## Given instruction 1
In the USD/JPY news report, what probability are markets assigning to a 25 basis point Fed rate hike?
## Given instruction 2
Summarize the USD/JPY news report in two sentences.
## Given instruction 3
Based on the USD/JPY news report, answer yes or no for each statement and quote the words that decide it: (a) Janet Yellen addressed bankers on Tuesday. (b) Wall Street ended Tuesday lower. (c) The FOMC meeting takes place on Thursday.

## Text segment
┄┄┄┄┄┄

News

USD/JPY finds stability near 132.50, as market eagerly awaits the Fed’s decision

  • USD/JPY gains ground as the rising US Treasury yields boost the currency pair.
  • FOMC meeting takes center stage with markets converging on a 25 bps rate hike consensus.
  • Banking development and diplomatic developments supporting USD/JPY resurgence.

USD/JPY finds some respite on rising US Treasury (UST) bond yields. U.S. Treasury Secretary, Janet Yellen, informed bankers on Tuesday that she is ready to protect depositors in smaller U.S. banks amid contagion concerns.

The strong commitment from US officials has ignited a positive risk appetite, leading Wall Street to close Tuesday on a positive note. UST yields experienced a strong bounce as investors moved away from bonds and into riskier assets.

Tuesday's upbeat sentiment received additional support from a meeting between Chinese President Xi and Russian President Putin. The latter suggested that Chinese proposals could form the basis of a peace settlement but noted that the West and Kyiv still needed to prepare.

Investors' attention has now shifted to the FOMC meeting on Wednesday, as volatility subsided due to increased stability in the banking sector. Markets are pricing in an 85% chance of a 25 basis point (bps) rate hike from the Federal Reserve (Fed).

┄┄┄┄┄┄

## Supplied material

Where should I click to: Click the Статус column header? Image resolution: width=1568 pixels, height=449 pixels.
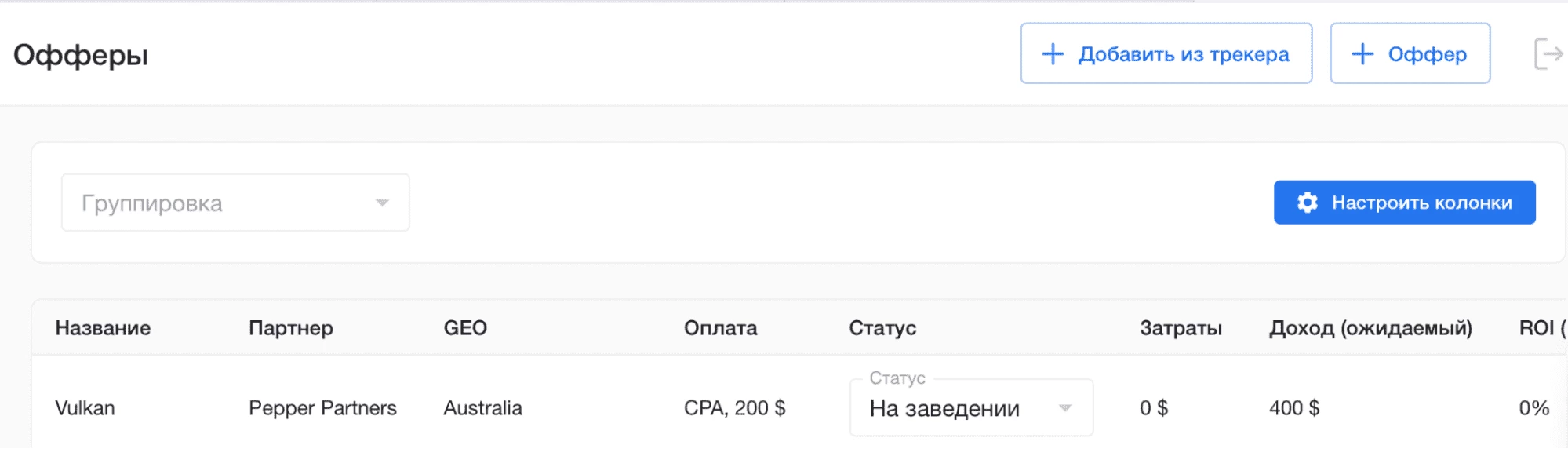point(882,328)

┄┄┄┄┄┄

## Final answer 1
An 85% chance.

## Final answer 2
USD/JPY stabilized near 132.50 as US Treasury yields rose after Janet Yellen told bankers she was ready to protect depositors in smaller US banks, a pledge that lifted risk appetite and helped Wall Street close Tuesday on a positive note. A meeting between Xi and Putin added to the upbeat mood, and investors have now turned to Wednesday's FOMC meeting, with markets pricing in an 85% chance of a 25 bps Fed rate hike.

## Final answer 3
(a) Yes: "informed bankers on Tuesday that she is ready to protect depositors in smaller U.S. banks"
(b) No: "leading Wall Street to close Tuesday on a positive note"
(c) No: "the FOMC meeting on Wednesday"